* The task:
Each of the following records is to be output exactly.

[Stored items]
-- -- --
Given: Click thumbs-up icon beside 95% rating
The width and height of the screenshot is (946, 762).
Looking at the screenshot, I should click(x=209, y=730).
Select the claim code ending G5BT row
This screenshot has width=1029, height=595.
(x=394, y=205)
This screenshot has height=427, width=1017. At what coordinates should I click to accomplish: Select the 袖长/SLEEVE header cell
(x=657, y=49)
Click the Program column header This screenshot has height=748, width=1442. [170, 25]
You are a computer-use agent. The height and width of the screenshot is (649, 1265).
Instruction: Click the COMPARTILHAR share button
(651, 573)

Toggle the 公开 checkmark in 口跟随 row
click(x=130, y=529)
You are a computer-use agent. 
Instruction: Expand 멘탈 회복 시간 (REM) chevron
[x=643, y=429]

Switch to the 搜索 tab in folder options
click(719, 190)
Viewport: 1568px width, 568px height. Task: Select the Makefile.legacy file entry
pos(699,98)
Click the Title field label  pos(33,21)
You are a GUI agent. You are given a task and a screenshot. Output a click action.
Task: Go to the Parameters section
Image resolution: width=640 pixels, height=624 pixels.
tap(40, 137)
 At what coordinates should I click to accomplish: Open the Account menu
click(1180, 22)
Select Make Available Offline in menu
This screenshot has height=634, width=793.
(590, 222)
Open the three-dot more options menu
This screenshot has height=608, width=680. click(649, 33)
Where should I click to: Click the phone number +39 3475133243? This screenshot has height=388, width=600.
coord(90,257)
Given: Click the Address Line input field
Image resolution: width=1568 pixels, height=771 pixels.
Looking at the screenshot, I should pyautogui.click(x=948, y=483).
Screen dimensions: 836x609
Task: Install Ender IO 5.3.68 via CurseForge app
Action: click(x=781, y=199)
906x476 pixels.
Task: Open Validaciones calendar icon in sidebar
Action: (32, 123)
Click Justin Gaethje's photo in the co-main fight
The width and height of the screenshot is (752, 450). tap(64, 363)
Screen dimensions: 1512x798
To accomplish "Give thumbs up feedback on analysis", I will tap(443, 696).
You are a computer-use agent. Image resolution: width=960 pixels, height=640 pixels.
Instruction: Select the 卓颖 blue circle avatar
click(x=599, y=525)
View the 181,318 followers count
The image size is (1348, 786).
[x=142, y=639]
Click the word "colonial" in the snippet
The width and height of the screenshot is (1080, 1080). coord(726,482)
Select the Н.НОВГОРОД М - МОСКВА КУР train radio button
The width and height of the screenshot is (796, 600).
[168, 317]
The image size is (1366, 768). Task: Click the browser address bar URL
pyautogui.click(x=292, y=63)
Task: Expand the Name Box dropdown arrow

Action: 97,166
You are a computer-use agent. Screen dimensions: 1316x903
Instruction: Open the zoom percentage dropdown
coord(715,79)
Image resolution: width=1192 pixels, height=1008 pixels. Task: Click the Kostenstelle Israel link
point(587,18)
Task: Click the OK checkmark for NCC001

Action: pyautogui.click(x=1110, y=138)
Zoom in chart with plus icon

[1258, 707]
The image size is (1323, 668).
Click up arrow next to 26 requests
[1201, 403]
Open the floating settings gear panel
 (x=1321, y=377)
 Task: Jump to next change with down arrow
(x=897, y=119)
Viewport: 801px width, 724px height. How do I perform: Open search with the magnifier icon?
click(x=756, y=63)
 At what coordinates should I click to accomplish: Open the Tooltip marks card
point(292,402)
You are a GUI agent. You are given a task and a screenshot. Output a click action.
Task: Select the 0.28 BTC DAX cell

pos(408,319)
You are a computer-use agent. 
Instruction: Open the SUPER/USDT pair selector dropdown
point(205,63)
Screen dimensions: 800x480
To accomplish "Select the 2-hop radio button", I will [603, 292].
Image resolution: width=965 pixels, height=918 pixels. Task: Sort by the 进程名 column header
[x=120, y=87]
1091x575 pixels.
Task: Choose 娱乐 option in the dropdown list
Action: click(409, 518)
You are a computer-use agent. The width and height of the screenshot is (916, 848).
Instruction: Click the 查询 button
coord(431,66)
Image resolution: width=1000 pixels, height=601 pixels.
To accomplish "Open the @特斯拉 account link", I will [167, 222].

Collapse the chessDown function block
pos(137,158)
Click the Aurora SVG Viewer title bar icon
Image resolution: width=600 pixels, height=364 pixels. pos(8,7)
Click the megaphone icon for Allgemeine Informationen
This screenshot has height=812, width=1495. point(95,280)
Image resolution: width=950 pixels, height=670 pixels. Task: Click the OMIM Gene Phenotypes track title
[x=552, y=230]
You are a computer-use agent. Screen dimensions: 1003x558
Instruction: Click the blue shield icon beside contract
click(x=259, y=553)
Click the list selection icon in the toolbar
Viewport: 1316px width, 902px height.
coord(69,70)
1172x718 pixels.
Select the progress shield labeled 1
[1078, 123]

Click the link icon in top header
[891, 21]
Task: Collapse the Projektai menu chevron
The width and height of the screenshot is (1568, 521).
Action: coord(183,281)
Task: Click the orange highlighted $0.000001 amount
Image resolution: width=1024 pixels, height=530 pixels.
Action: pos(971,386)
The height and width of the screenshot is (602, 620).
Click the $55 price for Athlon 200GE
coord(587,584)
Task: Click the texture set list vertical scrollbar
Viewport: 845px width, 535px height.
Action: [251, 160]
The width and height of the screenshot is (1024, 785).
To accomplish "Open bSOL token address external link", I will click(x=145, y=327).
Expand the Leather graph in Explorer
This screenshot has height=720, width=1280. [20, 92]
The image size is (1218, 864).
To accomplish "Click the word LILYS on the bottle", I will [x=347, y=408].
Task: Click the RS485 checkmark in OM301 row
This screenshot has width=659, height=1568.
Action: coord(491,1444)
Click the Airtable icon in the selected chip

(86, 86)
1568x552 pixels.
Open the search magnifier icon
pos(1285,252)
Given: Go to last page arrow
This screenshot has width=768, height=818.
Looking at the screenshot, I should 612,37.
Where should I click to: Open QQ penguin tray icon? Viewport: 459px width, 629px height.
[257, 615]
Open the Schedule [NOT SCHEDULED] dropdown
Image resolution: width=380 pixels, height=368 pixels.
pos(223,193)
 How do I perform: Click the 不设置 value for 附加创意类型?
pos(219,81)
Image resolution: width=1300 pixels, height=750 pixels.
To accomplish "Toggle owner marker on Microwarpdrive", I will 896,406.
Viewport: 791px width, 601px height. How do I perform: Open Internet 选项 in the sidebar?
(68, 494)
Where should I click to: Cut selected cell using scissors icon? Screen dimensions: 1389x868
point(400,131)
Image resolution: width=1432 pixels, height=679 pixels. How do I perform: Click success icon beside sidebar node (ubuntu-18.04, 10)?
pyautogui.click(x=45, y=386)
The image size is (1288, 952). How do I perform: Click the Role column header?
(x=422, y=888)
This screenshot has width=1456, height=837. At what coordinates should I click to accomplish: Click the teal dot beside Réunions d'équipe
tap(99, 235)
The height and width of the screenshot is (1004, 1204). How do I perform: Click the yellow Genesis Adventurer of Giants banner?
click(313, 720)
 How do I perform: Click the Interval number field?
-- -- --
* Finished exercise:
Given: Click thumbs-up icon beside 95% rating
The width and height of the screenshot is (946, 762).
Looking at the screenshot, I should click(x=209, y=730).
Select the claim code ending G5BT row
This screenshot has width=1029, height=595.
(x=394, y=205)
This screenshot has height=427, width=1017. At what coordinates should I click to accomplish: Select the 袖长/SLEEVE header cell
(x=657, y=49)
Click the Program column header This screenshot has height=748, width=1442. [170, 25]
You are a computer-use agent. The height and width of the screenshot is (649, 1265).
Instruction: Click the COMPARTILHAR share button
(651, 573)

Toggle the 公开 checkmark in 口跟随 row
click(x=130, y=529)
You are a computer-use agent. 
Instruction: Expand 멘탈 회복 시간 (REM) chevron
[x=643, y=429]

Switch to the 搜索 tab in folder options
click(719, 190)
Viewport: 1568px width, 568px height. Task: Select the Makefile.legacy file entry
pos(699,98)
Click the Title field label  pos(33,21)
You are a GUI agent. You are given a task and a screenshot. Output a click action.
Task: Go to the Parameters section
Image resolution: width=640 pixels, height=624 pixels.
tap(40, 137)
 At what coordinates should I click to accomplish: Open the Account menu
click(1180, 22)
Select Make Available Offline in menu
This screenshot has height=634, width=793.
(590, 222)
Open the three-dot more options menu
This screenshot has height=608, width=680. click(649, 33)
Where should I click to: Click the phone number +39 3475133243? This screenshot has height=388, width=600.
coord(90,257)
Given: Click the Address Line input field
Image resolution: width=1568 pixels, height=771 pixels.
Looking at the screenshot, I should pyautogui.click(x=948, y=483).
Screen dimensions: 836x609
Task: Install Ender IO 5.3.68 via CurseForge app
Action: click(x=781, y=199)
906x476 pixels.
Task: Open Validaciones calendar icon in sidebar
Action: (32, 123)
Click Justin Gaethje's photo in the co-main fight
The width and height of the screenshot is (752, 450). tap(64, 363)
Screen dimensions: 1512x798
To accomplish "Give thumbs up feedback on analysis", I will tap(443, 696).
You are a computer-use agent. Image resolution: width=960 pixels, height=640 pixels.
Instruction: Select the 卓颖 blue circle avatar
click(x=599, y=525)
View the 181,318 followers count
The image size is (1348, 786).
[x=142, y=639]
Click the word "colonial" in the snippet
The width and height of the screenshot is (1080, 1080). coord(726,482)
Select the Н.НОВГОРОД М - МОСКВА КУР train radio button
The width and height of the screenshot is (796, 600).
[168, 317]
The image size is (1366, 768). Task: Click the browser address bar URL
pyautogui.click(x=292, y=63)
Task: Expand the Name Box dropdown arrow

Action: 97,166
You are a computer-use agent. Screen dimensions: 1316x903
Instruction: Open the zoom percentage dropdown
coord(715,79)
Image resolution: width=1192 pixels, height=1008 pixels. Task: Click the Kostenstelle Israel link
point(587,18)
Task: Click the OK checkmark for NCC001

Action: pyautogui.click(x=1110, y=138)
Zoom in chart with plus icon

[1258, 707]
The image size is (1323, 668).
Click up arrow next to 26 requests
[1201, 403]
Open the floating settings gear panel
 (x=1321, y=377)
 Task: Jump to next change with down arrow
(x=897, y=119)
Viewport: 801px width, 724px height. How do I perform: Open search with the magnifier icon?
click(x=756, y=63)
 At what coordinates should I click to accomplish: Open the Tooltip marks card
point(292,402)
You are a GUI agent. You are given a task and a screenshot. Output a click action.
Task: Select the 0.28 BTC DAX cell

pos(408,319)
You are a computer-use agent. 
Instruction: Open the SUPER/USDT pair selector dropdown
point(205,63)
Screen dimensions: 800x480
To accomplish "Select the 2-hop radio button", I will [603, 292].
Image resolution: width=965 pixels, height=918 pixels. Task: Sort by the 进程名 column header
[x=120, y=87]
1091x575 pixels.
Task: Choose 娱乐 option in the dropdown list
Action: click(409, 518)
You are a computer-use agent. The width and height of the screenshot is (916, 848).
Instruction: Click the 查询 button
coord(431,66)
Image resolution: width=1000 pixels, height=601 pixels.
To accomplish "Open the @特斯拉 account link", I will [167, 222].

Collapse the chessDown function block
pos(137,158)
Click the Aurora SVG Viewer title bar icon
Image resolution: width=600 pixels, height=364 pixels. pos(8,7)
Click the megaphone icon for Allgemeine Informationen
This screenshot has height=812, width=1495. point(95,280)
Image resolution: width=950 pixels, height=670 pixels. Task: Click the OMIM Gene Phenotypes track title
[x=552, y=230]
You are a computer-use agent. Screen dimensions: 1003x558
Instruction: Click the blue shield icon beside contract
click(x=259, y=553)
Click the list selection icon in the toolbar
Viewport: 1316px width, 902px height.
coord(69,70)
1172x718 pixels.
Select the progress shield labeled 1
[1078, 123]

Click the link icon in top header
[891, 21]
Task: Collapse the Projektai menu chevron
The width and height of the screenshot is (1568, 521).
Action: coord(183,281)
Task: Click the orange highlighted $0.000001 amount
Image resolution: width=1024 pixels, height=530 pixels.
Action: pos(971,386)
The height and width of the screenshot is (602, 620).
Click the $55 price for Athlon 200GE
coord(587,584)
Task: Click the texture set list vertical scrollbar
Viewport: 845px width, 535px height.
Action: [251, 160]
The width and height of the screenshot is (1024, 785).
To accomplish "Open bSOL token address external link", I will click(x=145, y=327).
Expand the Leather graph in Explorer
This screenshot has height=720, width=1280. [20, 92]
The image size is (1218, 864).
To accomplish "Click the word LILYS on the bottle", I will [x=347, y=408].
Task: Click the RS485 checkmark in OM301 row
This screenshot has width=659, height=1568.
Action: coord(491,1444)
Click the Airtable icon in the selected chip

(86, 86)
1568x552 pixels.
Open the search magnifier icon
pos(1285,252)
Given: Go to last page arrow
This screenshot has width=768, height=818.
Looking at the screenshot, I should 612,37.
Where should I click to: Open QQ penguin tray icon? Viewport: 459px width, 629px height.
[257, 615]
Open the Schedule [NOT SCHEDULED] dropdown
Image resolution: width=380 pixels, height=368 pixels.
pos(223,193)
 How do I perform: Click the 不设置 value for 附加创意类型?
pos(219,81)
Image resolution: width=1300 pixels, height=750 pixels.
To accomplish "Toggle owner marker on Microwarpdrive", I will 896,406.
Viewport: 791px width, 601px height. How do I perform: Open Internet 选项 in the sidebar?
(68, 494)
Where should I click to: Cut selected cell using scissors icon? Screen dimensions: 1389x868
point(400,131)
Image resolution: width=1432 pixels, height=679 pixels. How do I perform: Click success icon beside sidebar node (ubuntu-18.04, 10)?
pyautogui.click(x=45, y=386)
The image size is (1288, 952). How do I perform: Click the Role column header?
(x=422, y=888)
This screenshot has width=1456, height=837. At what coordinates should I click to accomplish: Click the teal dot beside Réunions d'équipe
tap(99, 235)
The height and width of the screenshot is (1004, 1204). How do I perform: Click the yellow Genesis Adventurer of Giants banner?
click(313, 720)
 How do I perform: Click the Interval number field?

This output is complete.